# Solve the following equations

Question:

If $A=\left[\begin{array}{cc}0 & 2 \\ 3 & -4\end{array}\right]$ and $k A=\left[\begin{array}{cc}0 & 3 a \\ 2 b & 24\end{array}\right]$, then $(k, a, b)=$_______

Solution:

It is given that, $A=\left[\begin{array}{cc}0 & 2 \\ 3 & -4\end{array}\right]$ and $k A=\left[\begin{array}{cc}0 & 3 a \\ 2 b & 24\end{array}\right]$.

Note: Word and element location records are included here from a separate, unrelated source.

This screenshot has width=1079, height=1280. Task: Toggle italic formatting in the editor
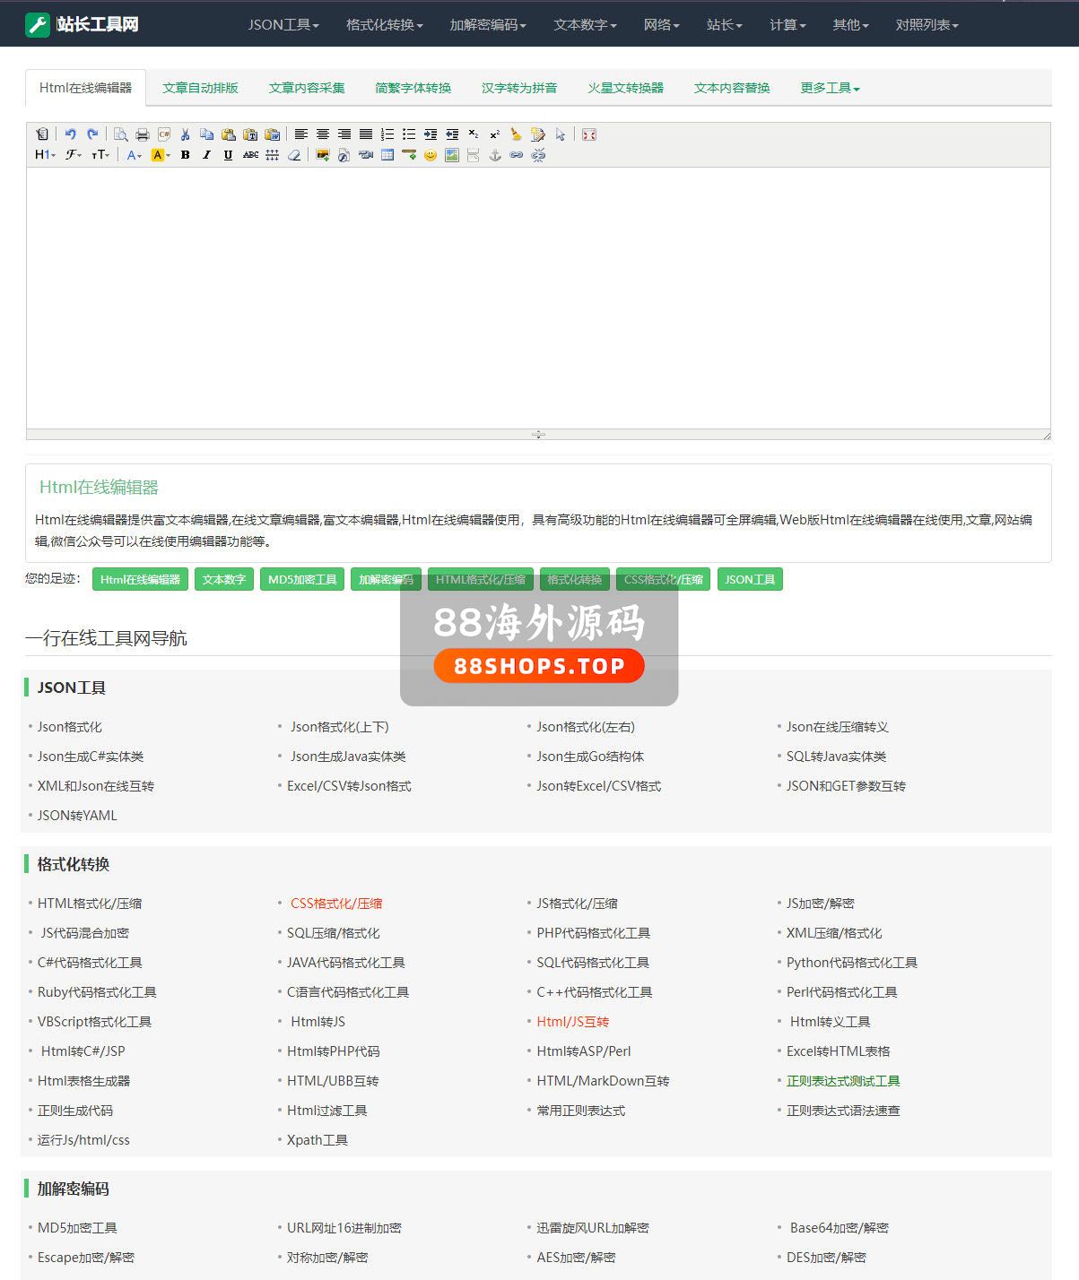point(206,155)
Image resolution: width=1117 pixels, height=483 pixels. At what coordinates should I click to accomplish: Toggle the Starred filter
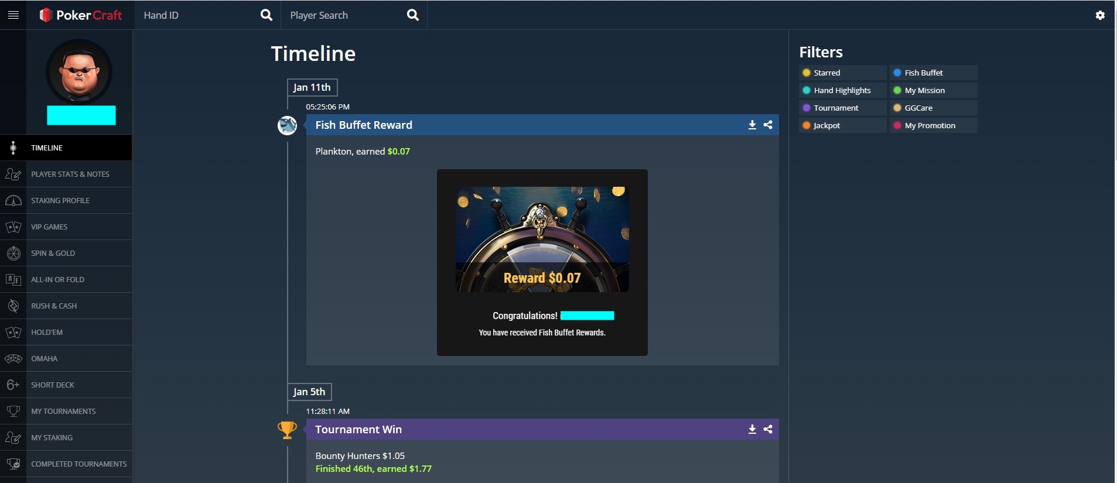point(842,73)
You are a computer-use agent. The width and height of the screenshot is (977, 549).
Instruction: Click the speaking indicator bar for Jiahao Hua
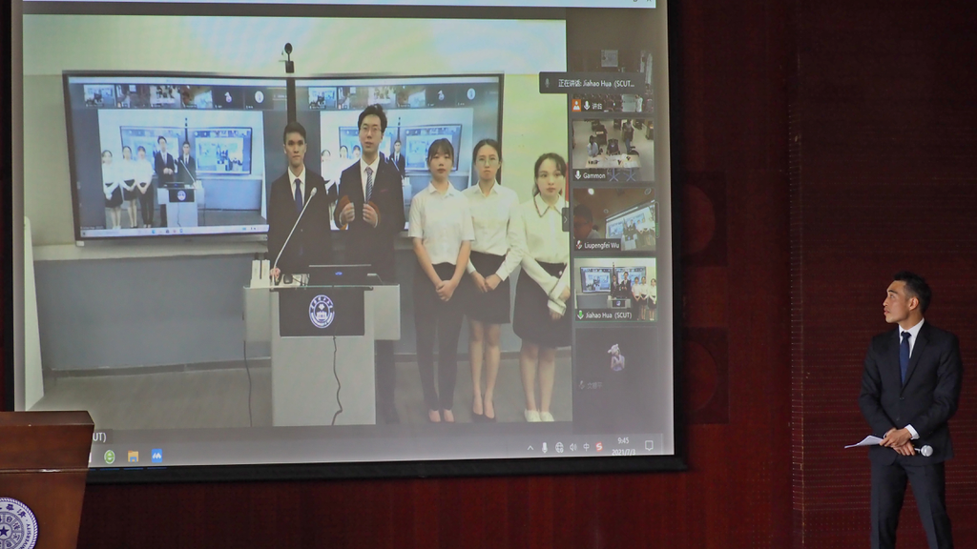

$\therefore k\left[\begin{array}{cc}0 & 2 \\ 3 & -4\end{array}\right]=\left[\begin{array}{cc}0 & 3 a \\ 2 b & 24\end{array}\right]$

$\Rightarrow\left[\begin{array}{cc}0 & 2 k \\ 3 k & -4 k\end{array}\right]=\left[\begin{array}{cc}0 & 3 a \\ 2 b & 24\end{array}\right]$

$\Rightarrow 3 a=2 k, 2 b=3 k$ and $-4 k=24$

Now,

$-4 k=24 \Rightarrow k=-6$

$\therefore 3 a=2 k$

$\Rightarrow 3 a=2 \times(-6)=-12$

$\Rightarrow a=-4$

Also,

$2 b=3 k$

$\Rightarrow 2 b=3 \times(-6)=-18$

$\Rightarrow b=-9$

Thus, $(k, a, b)=(-6,-4,-9)$

If $A=\left[\begin{array}{cc}0 & 2 \\ 3 & -4\end{array}\right]$ and $k A=\left[\begin{array}{cc}0 & 3 a \\ 2 b & 24\end{array}\right]$, then $(k, a, b)=\underline{-(-6,-4,-9)}$.